You're the only person who can choose your course of action - I suggest you make an honest assessment of his behavior and make your decision.
2I agree with everything that has Honey has said.
3Ok so after you 2 broke up, he was using you for sex and then as soon as you wanted him back, he bailed? Then he calls you out of the blue and asks for a blow job while dating another woman? If he will cheat on another woman with you, then yes he will cheat on you and it is likely that he already has. This man shows no respect for you and your feelings. The reason that you are angry and do not trust him is because he has shown himself to be an untrustworthy person. The more important question in my mind is, why do you want to be with a man that has no respect for you? I think you need to go into therapy and explore these issues. Good luck.
My god, woman. Drama is not following you, you are choosing to keep it in your life. I've never had an on again/off again relationship, but I imagine at some point you should know when it's time to let it die. If you reread everything you just typed up there, and still can't figure out what the problem is, I don't know what to tell you. Therapy?
4"You mention feeling like your freedom of choice is being taken from you, and you're being forced to do things you otherwise wouldn't do. There's nothing being taken from you, dear - you're giving it all away."
Just wanted to borrow this from honey so that your read it again. And maybe even again.
5Sorry but all the drama in your life is due to you. Stop asking him to make a choice.Time and time again he's made it quite clear what he wants but you've chosen to ignore the signs.You are both way too toxic for each other.
Pull your head out of the sand , end this ridiculous cycle,and make a conscious choice to improve your life without him in it.
6Goodness grief. How can you show you him how you feel? You've showed him enough time for the last 11 years. I think it's time to stop beating the dead horse.
Um basically agree with what honey said. And yes, if I were your bf, I'd be scared sh1tless to tell you what's really going on (barring that your bf is a cheating jerk, bytheway), since your reaction is borderline overreaction to insanity.
Destruction of property and your attempt for complete control over his life while you can't even control your own feeling and action..well..that's just not going to end well for both of you.
You need to end this. It's unhealthy for you and him. I really suggest you seek therapy.

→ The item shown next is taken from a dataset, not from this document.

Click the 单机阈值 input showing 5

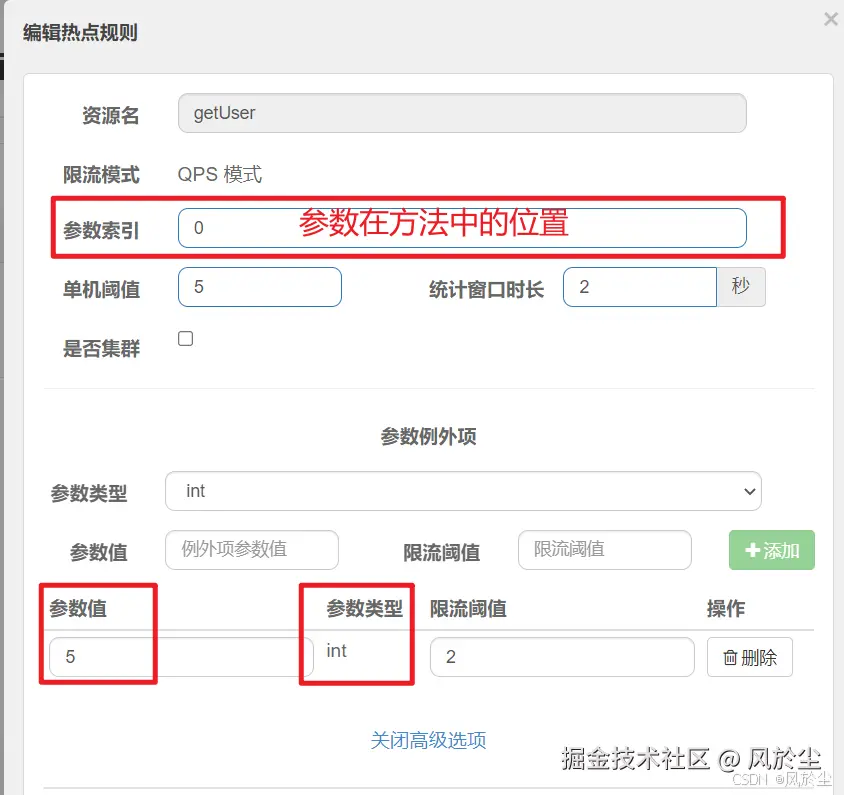259,287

7Wow, look... if you have to control his every move to make him stay, you don't have him. Listen to honeyknows and everyone else... YOU are the drama llama! You set high standards for everyone but yourself. If you want a mature relationship, you have to only engage in mature behavior. You can't change a person into something they are not, which in this case is someone who loves you and wants to make you happy. You're giving up the buns willingly and trying to steal his loyalty. Bad formula.